Face pale. Cloak dusty. His black hair clumped with sand. There was a small cut above his brow—dried blood marked his temple.
"Moon! Wake up—come on!"
He shook him, gently at first, then harder.
No response.
"Moon, it's me! It's Kai—wake the hell up!"
Another shake.
Moon stirred—groaning.
His eyelids parted slowly.
"…Kai…?"
Relief flooded Kai's face.
Moon looked around, blinking blearily. Then he tried to sit up—paused—and froze.
His breath caught.
"I… I can't feel it," Moon whispered. "My essence—it's… it's gone."
Kai nodded grimly.
"Mine too."
They sat in silence.
No birds. No wind. No creatures.
Just the flickering buzz of electric lamps in a forest that didn't breathe.
"…Where are we?" Moon asked.
Kai glanced back toward the path.
"I don't know," he said quietly. "But there's a road. And we're going to follow it."
Kai staggered forward, his steps uneven. His body no longer surged with the grace of a warrior. He was slower—mundane. Every cell screamed that this place had robbed him of something fundamental.
They sat in silence for a moment. Listening.
But there was no sound.
No wind.
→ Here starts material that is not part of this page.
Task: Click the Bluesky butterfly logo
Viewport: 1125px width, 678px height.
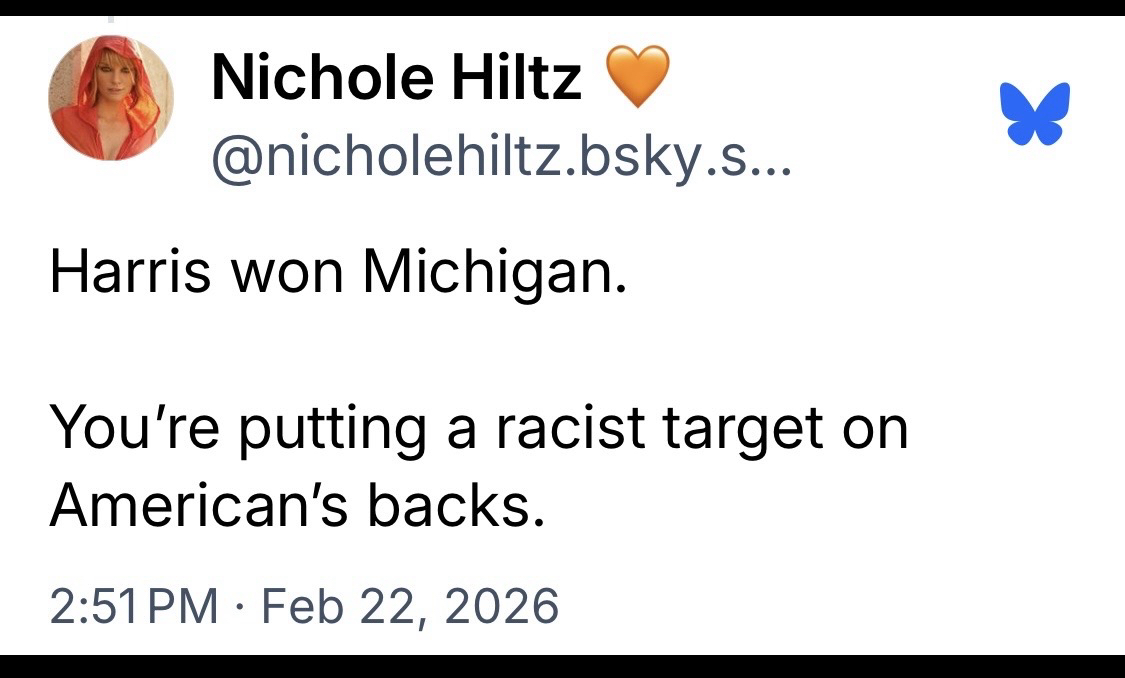Action: point(1034,113)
No rustle. No birds.
Just the soft buzzing of distant lamps.
"I think… we're still on the quest route," Kai muttered. "But something's wrong. Very wrong."
Moon looked at him, uncertain.
Kai pointed. "There's a path. We follow it. That's all we can do."
They both got up. Limbs heavy. Spirits heavier.
Step after step, they walked.
Through a world that didn't breathe.
They walked in silence.
The forest around them remained unchanged—no rustle, no wind, no movement. The pale silver trees stood like statues, watching. The sky above, still that strange stretched fabric, loomed without stars, without moon, without time.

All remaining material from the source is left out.